#### What the exercise asks
The entries shown below are to be printed in full, unaltered.

#### Records shown
---

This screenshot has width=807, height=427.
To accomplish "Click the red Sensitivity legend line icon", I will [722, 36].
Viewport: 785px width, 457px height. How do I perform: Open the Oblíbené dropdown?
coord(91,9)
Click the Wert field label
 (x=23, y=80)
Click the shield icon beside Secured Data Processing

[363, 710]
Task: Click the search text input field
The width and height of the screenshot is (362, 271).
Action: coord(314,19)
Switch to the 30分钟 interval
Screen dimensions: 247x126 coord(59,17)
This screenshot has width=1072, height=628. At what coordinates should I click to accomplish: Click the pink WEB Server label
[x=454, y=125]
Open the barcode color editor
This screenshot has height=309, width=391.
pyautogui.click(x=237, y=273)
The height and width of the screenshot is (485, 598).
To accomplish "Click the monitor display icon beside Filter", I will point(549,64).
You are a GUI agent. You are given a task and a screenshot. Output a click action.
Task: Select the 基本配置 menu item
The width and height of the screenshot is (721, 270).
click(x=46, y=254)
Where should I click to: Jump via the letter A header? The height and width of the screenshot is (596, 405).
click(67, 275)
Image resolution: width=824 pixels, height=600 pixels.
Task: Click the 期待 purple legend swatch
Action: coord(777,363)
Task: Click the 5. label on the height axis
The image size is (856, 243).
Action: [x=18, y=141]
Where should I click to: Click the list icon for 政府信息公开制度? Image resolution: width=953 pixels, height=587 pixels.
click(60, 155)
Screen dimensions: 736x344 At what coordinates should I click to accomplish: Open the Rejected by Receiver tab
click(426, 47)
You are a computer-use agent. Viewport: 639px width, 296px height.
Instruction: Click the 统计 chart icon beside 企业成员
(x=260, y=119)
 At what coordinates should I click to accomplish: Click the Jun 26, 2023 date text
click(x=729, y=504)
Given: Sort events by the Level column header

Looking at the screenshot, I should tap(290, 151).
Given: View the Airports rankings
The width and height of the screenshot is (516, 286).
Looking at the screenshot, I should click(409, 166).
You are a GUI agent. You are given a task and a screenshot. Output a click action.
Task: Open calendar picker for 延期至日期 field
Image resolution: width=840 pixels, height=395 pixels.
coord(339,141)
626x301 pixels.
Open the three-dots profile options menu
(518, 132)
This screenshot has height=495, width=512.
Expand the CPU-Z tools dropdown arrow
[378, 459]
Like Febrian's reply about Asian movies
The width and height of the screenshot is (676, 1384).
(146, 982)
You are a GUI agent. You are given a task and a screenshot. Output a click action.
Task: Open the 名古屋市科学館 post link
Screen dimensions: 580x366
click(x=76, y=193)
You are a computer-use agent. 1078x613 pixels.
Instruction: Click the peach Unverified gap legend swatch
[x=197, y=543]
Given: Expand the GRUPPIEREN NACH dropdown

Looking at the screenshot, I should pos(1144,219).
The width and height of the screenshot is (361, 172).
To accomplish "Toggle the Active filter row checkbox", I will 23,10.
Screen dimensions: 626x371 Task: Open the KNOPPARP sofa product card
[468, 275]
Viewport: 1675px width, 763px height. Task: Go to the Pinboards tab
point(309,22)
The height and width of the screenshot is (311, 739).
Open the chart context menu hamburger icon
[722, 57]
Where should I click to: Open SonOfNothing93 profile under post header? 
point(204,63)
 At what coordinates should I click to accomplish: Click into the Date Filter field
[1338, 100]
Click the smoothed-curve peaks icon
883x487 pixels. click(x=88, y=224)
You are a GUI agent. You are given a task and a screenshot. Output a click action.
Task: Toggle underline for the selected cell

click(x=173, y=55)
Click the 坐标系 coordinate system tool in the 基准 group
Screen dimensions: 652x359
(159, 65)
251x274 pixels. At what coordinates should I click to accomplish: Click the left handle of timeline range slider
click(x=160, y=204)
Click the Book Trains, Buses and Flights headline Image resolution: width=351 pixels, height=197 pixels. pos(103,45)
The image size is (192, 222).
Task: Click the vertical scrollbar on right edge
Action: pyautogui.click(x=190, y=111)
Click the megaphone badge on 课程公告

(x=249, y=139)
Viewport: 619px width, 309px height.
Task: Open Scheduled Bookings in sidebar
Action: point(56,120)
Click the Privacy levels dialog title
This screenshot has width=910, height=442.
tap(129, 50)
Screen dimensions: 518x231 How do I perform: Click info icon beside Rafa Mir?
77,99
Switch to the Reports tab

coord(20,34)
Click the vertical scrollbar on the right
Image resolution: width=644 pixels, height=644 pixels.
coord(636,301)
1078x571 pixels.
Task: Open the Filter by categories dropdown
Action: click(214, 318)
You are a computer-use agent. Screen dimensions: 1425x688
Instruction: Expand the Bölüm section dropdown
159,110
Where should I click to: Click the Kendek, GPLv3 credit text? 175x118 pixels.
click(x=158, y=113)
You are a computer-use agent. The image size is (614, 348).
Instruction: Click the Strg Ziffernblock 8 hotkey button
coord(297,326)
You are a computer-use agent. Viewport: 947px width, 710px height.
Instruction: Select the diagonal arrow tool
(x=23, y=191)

---

#### Completed exercise
This screenshot has width=807, height=427.
To accomplish "Click the red Sensitivity legend line icon", I will [722, 36].
Viewport: 785px width, 457px height. How do I perform: Open the Oblíbené dropdown?
coord(91,9)
Click the Wert field label
 (x=23, y=80)
Click the shield icon beside Secured Data Processing

[363, 710]
Task: Click the search text input field
The width and height of the screenshot is (362, 271).
Action: coord(314,19)
Switch to the 30分钟 interval
Screen dimensions: 247x126 coord(59,17)
This screenshot has width=1072, height=628. At what coordinates should I click to accomplish: Click the pink WEB Server label
[x=454, y=125]
Open the barcode color editor
This screenshot has height=309, width=391.
pyautogui.click(x=237, y=273)
The height and width of the screenshot is (485, 598).
To accomplish "Click the monitor display icon beside Filter", I will point(549,64).
You are a GUI agent. You are given a task and a screenshot. Output a click action.
Task: Select the 基本配置 menu item
The width and height of the screenshot is (721, 270).
click(x=46, y=254)
Where should I click to: Jump via the letter A header? The height and width of the screenshot is (596, 405).
click(67, 275)
Image resolution: width=824 pixels, height=600 pixels.
Task: Click the 期待 purple legend swatch
Action: coord(777,363)
Task: Click the 5. label on the height axis
The image size is (856, 243).
Action: [x=18, y=141]
Where should I click to: Click the list icon for 政府信息公开制度? Image resolution: width=953 pixels, height=587 pixels.
click(60, 155)
Screen dimensions: 736x344 At what coordinates should I click to accomplish: Open the Rejected by Receiver tab
click(426, 47)
You are a computer-use agent. Viewport: 639px width, 296px height.
Instruction: Click the 统计 chart icon beside 企业成员
(x=260, y=119)
 At what coordinates should I click to accomplish: Click the Jun 26, 2023 date text
click(x=729, y=504)
Given: Sort events by the Level column header

Looking at the screenshot, I should tap(290, 151).
Given: View the Airports rankings
The width and height of the screenshot is (516, 286).
Looking at the screenshot, I should click(409, 166).
You are a GUI agent. You are given a task and a screenshot. Output a click action.
Task: Open calendar picker for 延期至日期 field
Image resolution: width=840 pixels, height=395 pixels.
coord(339,141)
626x301 pixels.
Open the three-dots profile options menu
(518, 132)
This screenshot has height=495, width=512.
Expand the CPU-Z tools dropdown arrow
[378, 459]
Like Febrian's reply about Asian movies
The width and height of the screenshot is (676, 1384).
(146, 982)
You are a GUI agent. You are given a task and a screenshot. Output a click action.
Task: Open the 名古屋市科学館 post link
Screen dimensions: 580x366
click(x=76, y=193)
You are a computer-use agent. 1078x613 pixels.
Instruction: Click the peach Unverified gap legend swatch
[x=197, y=543]
Given: Expand the GRUPPIEREN NACH dropdown

Looking at the screenshot, I should pos(1144,219).
The width and height of the screenshot is (361, 172).
To accomplish "Toggle the Active filter row checkbox", I will 23,10.
Screen dimensions: 626x371 Task: Open the KNOPPARP sofa product card
[468, 275]
Viewport: 1675px width, 763px height. Task: Go to the Pinboards tab
point(309,22)
The height and width of the screenshot is (311, 739).
Open the chart context menu hamburger icon
[722, 57]
Where should I click to: Open SonOfNothing93 profile under post header? 
point(204,63)
 At what coordinates should I click to accomplish: Click into the Date Filter field
[1338, 100]
Click the smoothed-curve peaks icon
883x487 pixels. click(x=88, y=224)
You are a GUI agent. You are given a task and a screenshot. Output a click action.
Task: Toggle underline for the selected cell

click(x=173, y=55)
Click the 坐标系 coordinate system tool in the 基准 group
Screen dimensions: 652x359
(159, 65)
251x274 pixels. At what coordinates should I click to accomplish: Click the left handle of timeline range slider
click(x=160, y=204)
Click the Book Trains, Buses and Flights headline Image resolution: width=351 pixels, height=197 pixels. pos(103,45)
The image size is (192, 222).
Task: Click the vertical scrollbar on right edge
Action: pyautogui.click(x=190, y=111)
Click the megaphone badge on 课程公告

(x=249, y=139)
Viewport: 619px width, 309px height.
Task: Open Scheduled Bookings in sidebar
Action: point(56,120)
Click the Privacy levels dialog title
This screenshot has width=910, height=442.
tap(129, 50)
Screen dimensions: 518x231 How do I perform: Click info icon beside Rafa Mir?
77,99
Switch to the Reports tab

coord(20,34)
Click the vertical scrollbar on the right
Image resolution: width=644 pixels, height=644 pixels.
coord(636,301)
1078x571 pixels.
Task: Open the Filter by categories dropdown
Action: click(214, 318)
You are a computer-use agent. Screen dimensions: 1425x688
Instruction: Expand the Bölüm section dropdown
159,110
Where should I click to: Click the Kendek, GPLv3 credit text? 175x118 pixels.
click(x=158, y=113)
You are a computer-use agent. The image size is (614, 348).
Instruction: Click the Strg Ziffernblock 8 hotkey button
coord(297,326)
You are a computer-use agent. Viewport: 947px width, 710px height.
Instruction: Select the diagonal arrow tool
(x=23, y=191)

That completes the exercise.